Economic Benefits of Transportation,  Economic Expansion,  Indiana

Louisville-Southern Indiana Ohio River Bridges Project

The Louisville-Southern Indiana Ohio River Bridges Project increased cross-river mobility between Indiana and Kentucky by improving safety, alleviating traffic congestion and connecting highways. The project involved two states and a total investment of more than $2.3 billion.

Indiana and Kentucky partnered to build a new I-65 bridge with six northbound lanes, reconfigure Spaghetti Junction in downtown Louisville, reconfigure Indiana roadways and bridge approaches and rehab the Kennedy Bridge (I-65) with six southbound lanes. At the same time, the states built a new East End bridge eight miles upstream from downtown Louisville, extended the Snyder Freeway in Kentucky to the new bridge, and constructed a four-mile new-terrain highway in Indiana, extending the Lee Hamilton Highway (62/256) to the new bridge.

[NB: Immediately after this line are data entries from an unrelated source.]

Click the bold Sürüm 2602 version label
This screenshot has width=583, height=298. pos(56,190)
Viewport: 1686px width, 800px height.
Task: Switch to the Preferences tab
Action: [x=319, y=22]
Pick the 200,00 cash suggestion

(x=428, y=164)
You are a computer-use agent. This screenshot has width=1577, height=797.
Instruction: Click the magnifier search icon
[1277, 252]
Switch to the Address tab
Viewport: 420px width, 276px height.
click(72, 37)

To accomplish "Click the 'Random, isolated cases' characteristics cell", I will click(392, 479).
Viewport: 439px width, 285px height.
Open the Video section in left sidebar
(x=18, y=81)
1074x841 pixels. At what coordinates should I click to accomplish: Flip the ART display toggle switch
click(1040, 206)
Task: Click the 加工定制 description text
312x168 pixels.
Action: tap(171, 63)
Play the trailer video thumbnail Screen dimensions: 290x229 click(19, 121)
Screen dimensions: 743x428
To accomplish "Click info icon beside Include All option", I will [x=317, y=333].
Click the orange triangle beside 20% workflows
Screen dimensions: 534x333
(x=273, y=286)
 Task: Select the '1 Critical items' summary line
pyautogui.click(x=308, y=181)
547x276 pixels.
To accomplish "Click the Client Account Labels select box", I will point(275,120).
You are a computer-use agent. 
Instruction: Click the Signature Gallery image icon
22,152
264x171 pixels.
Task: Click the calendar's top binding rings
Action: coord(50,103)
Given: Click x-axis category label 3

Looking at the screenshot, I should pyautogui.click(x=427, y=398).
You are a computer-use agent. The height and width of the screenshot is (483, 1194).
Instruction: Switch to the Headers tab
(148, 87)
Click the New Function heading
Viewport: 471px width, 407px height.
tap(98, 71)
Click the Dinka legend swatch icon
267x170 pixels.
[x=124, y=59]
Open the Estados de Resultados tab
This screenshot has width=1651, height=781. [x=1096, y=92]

The project is stimulating the economy of one of the top 50 largest metro areas in the U.S. In the course of 30 years, the Ohio River Bridges Project is expected to generate an average of 15,556 new jobs a year, $29.5 billion in personal income and $86.7 billion in economic output for the region. Because of the amount of additional economic growth that is enabled in Indiana as a result of the project, significant increases in population and employment are anticipated with the associated increases in government revenue and a corresponding demand for government infrastructure and services.

By full build-out of the land use impact in 2030, all of the cost of county and local services needed to accommodate this growth is anticipated to be covered by tax revenue generated by project-related growth, leaving a local fiscal annual surplus of just over $7 million annually in 30 years.